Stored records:
.....
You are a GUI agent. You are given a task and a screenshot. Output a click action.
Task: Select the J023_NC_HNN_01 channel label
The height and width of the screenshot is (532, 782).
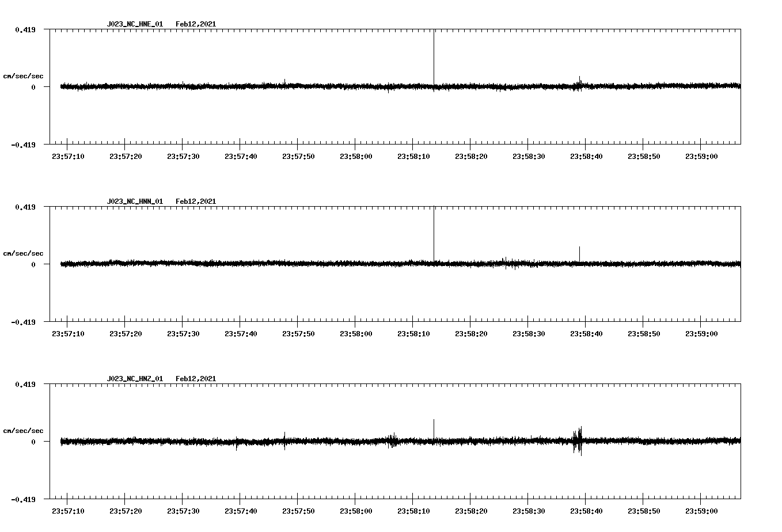(134, 202)
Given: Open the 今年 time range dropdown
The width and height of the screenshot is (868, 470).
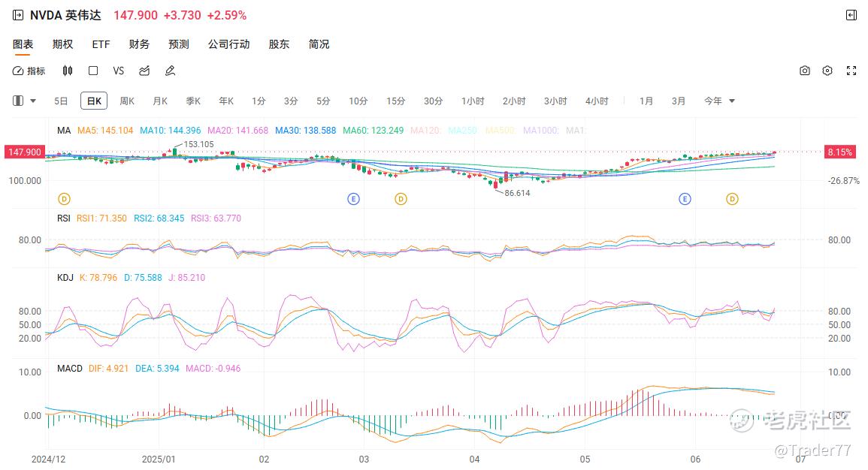Looking at the screenshot, I should (x=719, y=101).
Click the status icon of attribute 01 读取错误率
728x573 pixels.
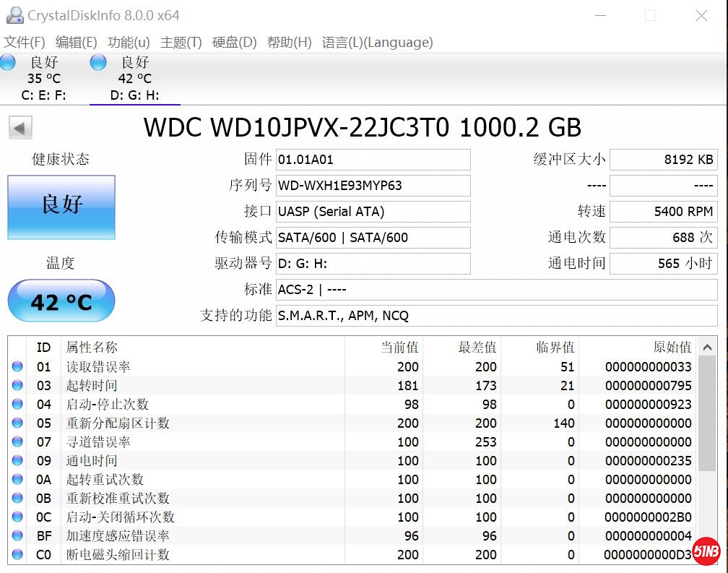click(x=17, y=367)
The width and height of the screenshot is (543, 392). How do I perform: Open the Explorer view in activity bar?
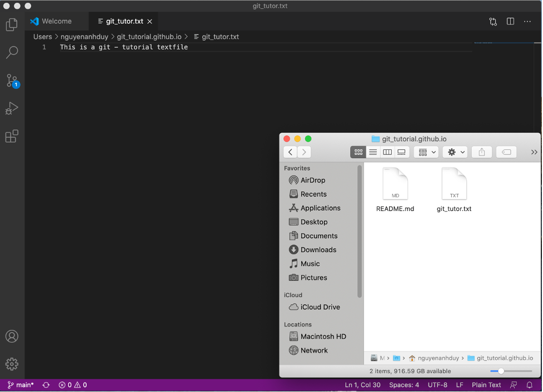(12, 24)
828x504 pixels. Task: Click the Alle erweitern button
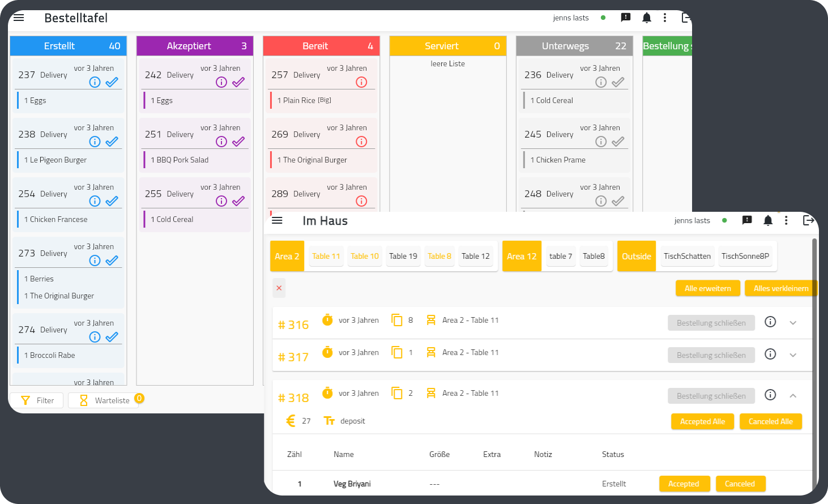coord(707,288)
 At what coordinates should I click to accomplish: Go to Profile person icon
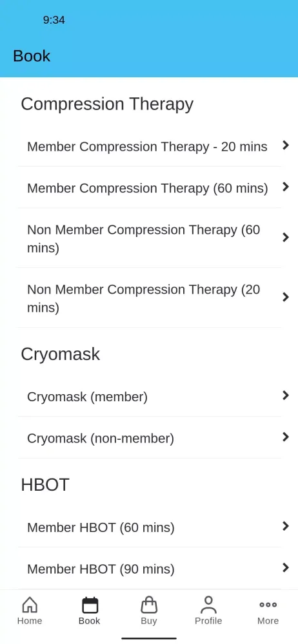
.....
About this exercise:
Once the lines containing "icon" in the data above are counted, give the total by itself.

Result of this exercise:
2